• What to work on
Everything in the records is to be written out exactly, except the pictures.

• Provided data
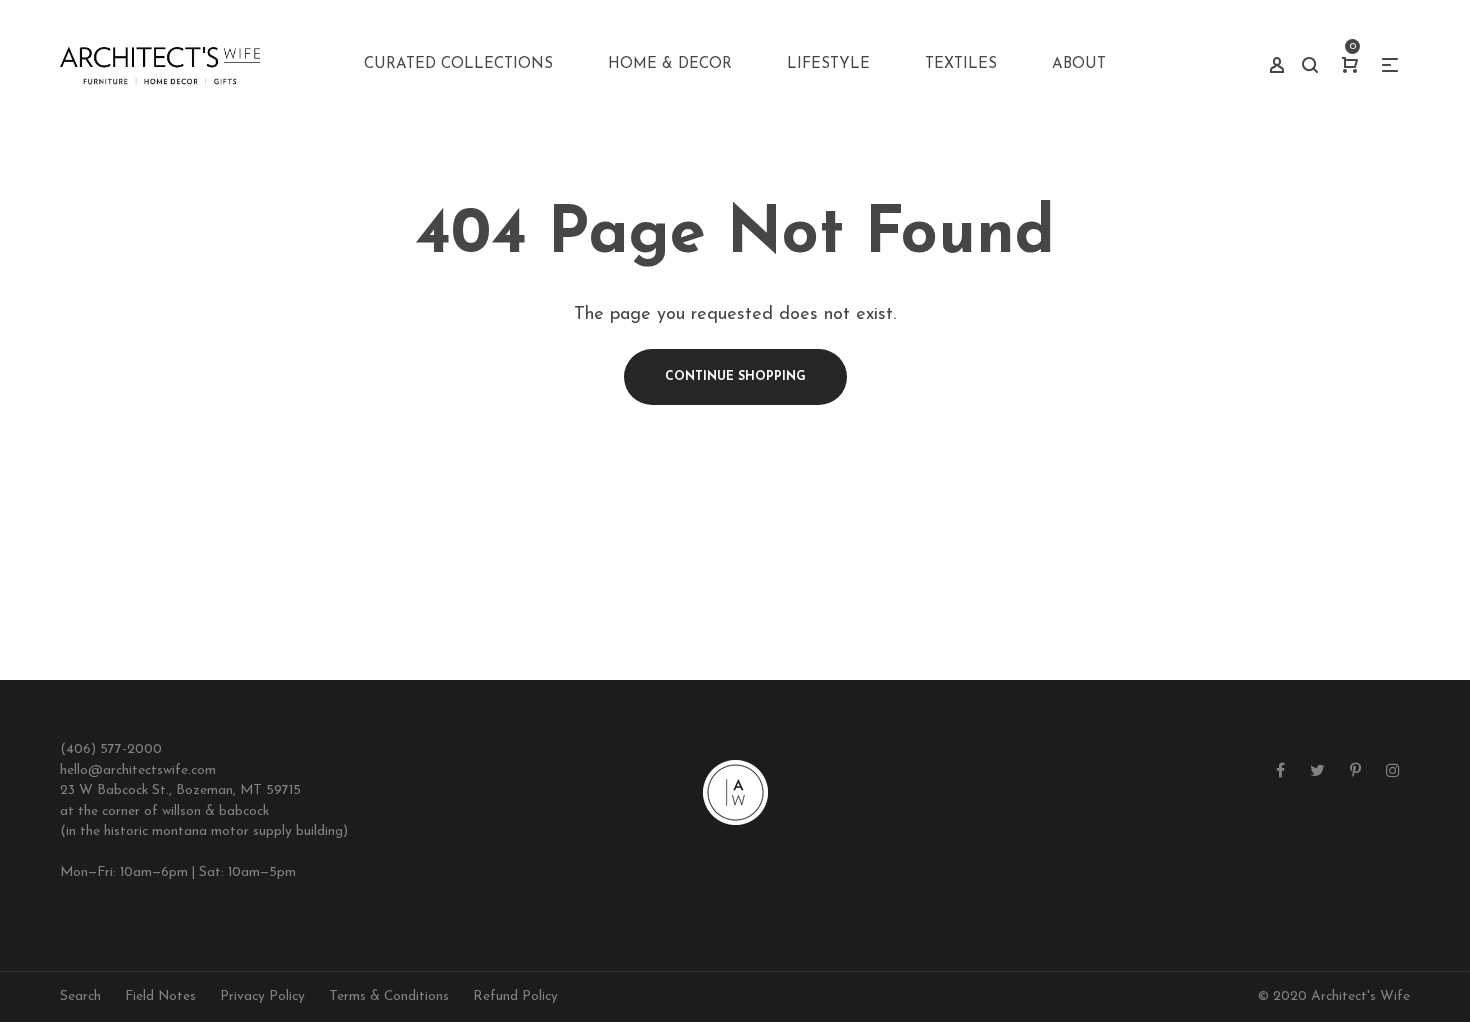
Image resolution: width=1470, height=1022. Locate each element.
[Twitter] (1317, 772)
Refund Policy (515, 996)
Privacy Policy (262, 996)
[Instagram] (1393, 772)
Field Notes (160, 996)
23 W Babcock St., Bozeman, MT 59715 (180, 790)
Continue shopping (735, 377)
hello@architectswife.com (138, 770)
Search (80, 996)
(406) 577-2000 (111, 749)
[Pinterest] (1355, 772)
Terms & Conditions (389, 996)
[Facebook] (1280, 772)
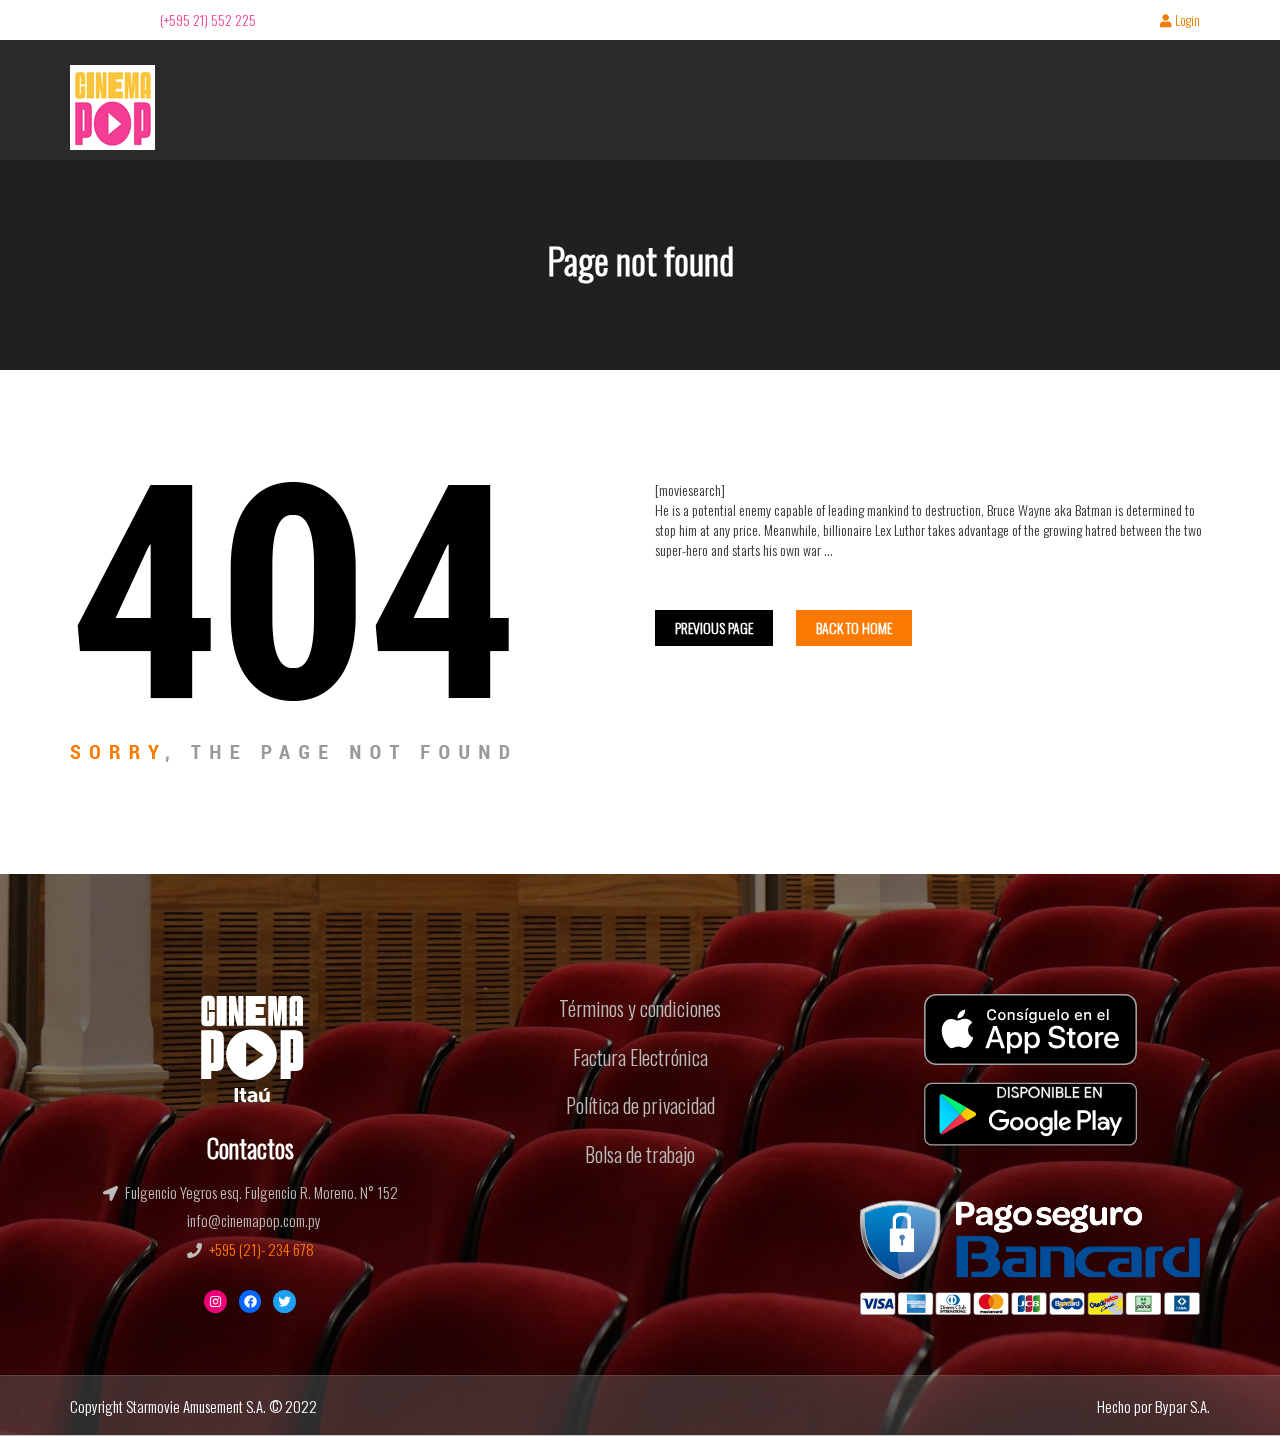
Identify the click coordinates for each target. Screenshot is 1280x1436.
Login (1187, 21)
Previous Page (714, 627)
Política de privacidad (640, 1105)
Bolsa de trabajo (640, 1154)
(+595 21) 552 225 (208, 19)
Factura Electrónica (640, 1057)
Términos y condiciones (640, 1008)
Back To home (854, 627)
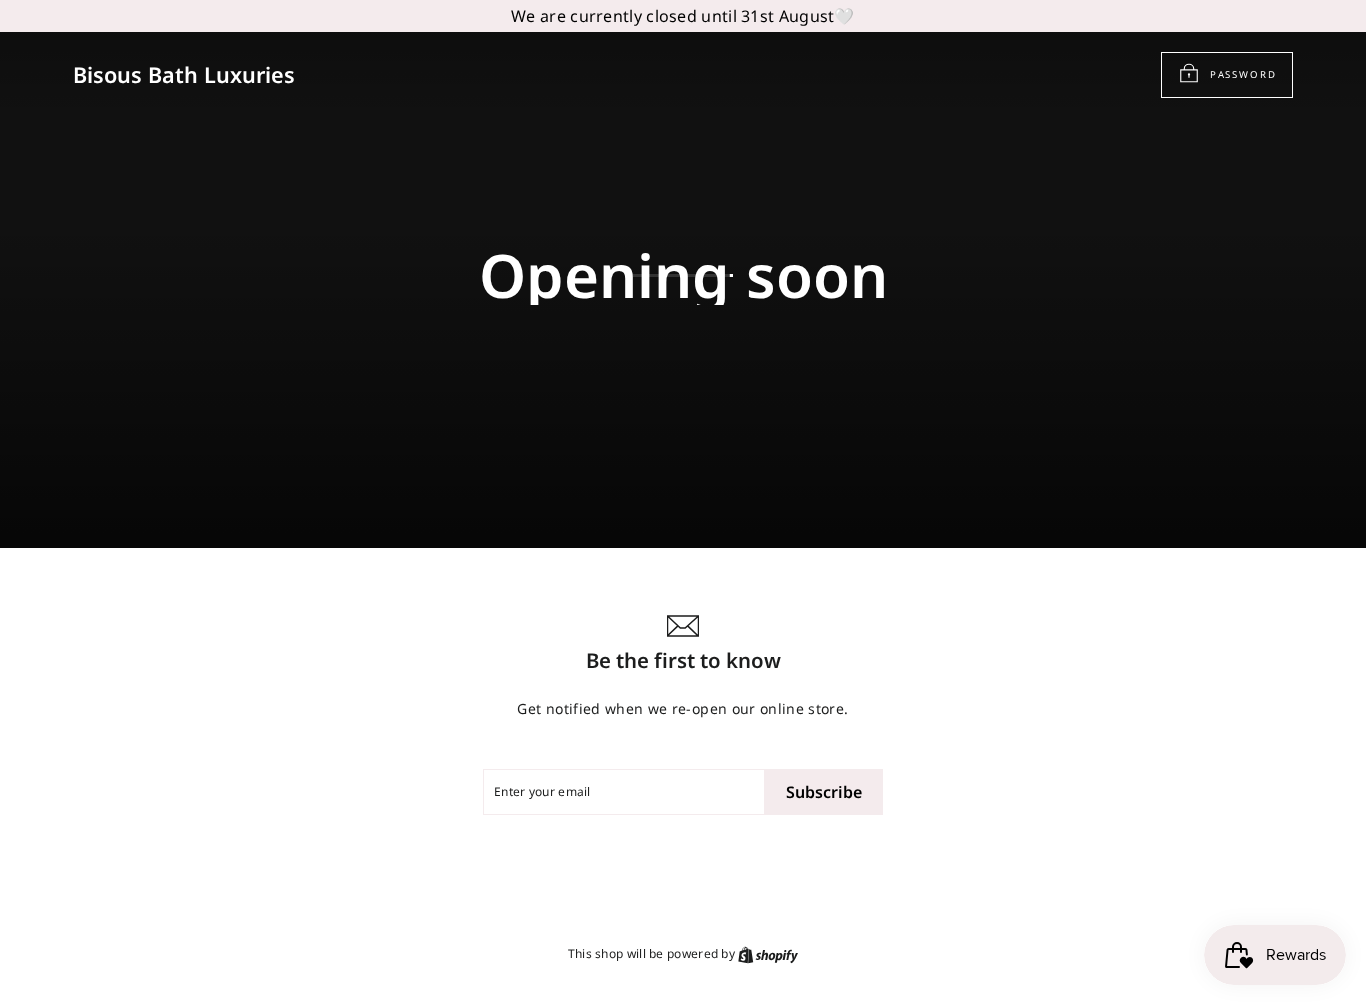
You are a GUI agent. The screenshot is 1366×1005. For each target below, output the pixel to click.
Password (1243, 73)
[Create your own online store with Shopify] (768, 954)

• Exercise response
Image resolution: width=1470, height=1022. Locate each element.
[Twitter] (1317, 772)
Refund Policy (515, 996)
Privacy Policy (262, 996)
[Instagram] (1393, 772)
Field Notes (160, 996)
23 W Babcock St., Bozeman, MT 59715 (180, 790)
Continue shopping (735, 377)
hello@architectswife.com (138, 770)
Search (80, 996)
(406) 577-2000 (111, 749)
[Pinterest] (1355, 772)
Terms & Conditions (389, 996)
[Facebook] (1280, 772)
Identify the click coordinates for each target. Screenshot is 1280x1436.
Login (1187, 21)
Previous Page (714, 627)
Política de privacidad (640, 1105)
Bolsa de trabajo (640, 1154)
(+595 21) 552 225 (208, 19)
Factura Electrónica (640, 1057)
Términos y condiciones (640, 1008)
Back To home (854, 627)
You are a GUI agent. The screenshot is 1366×1005. For each target below, output the pixel to click.
Password (1243, 73)
[Create your own online store with Shopify] (768, 954)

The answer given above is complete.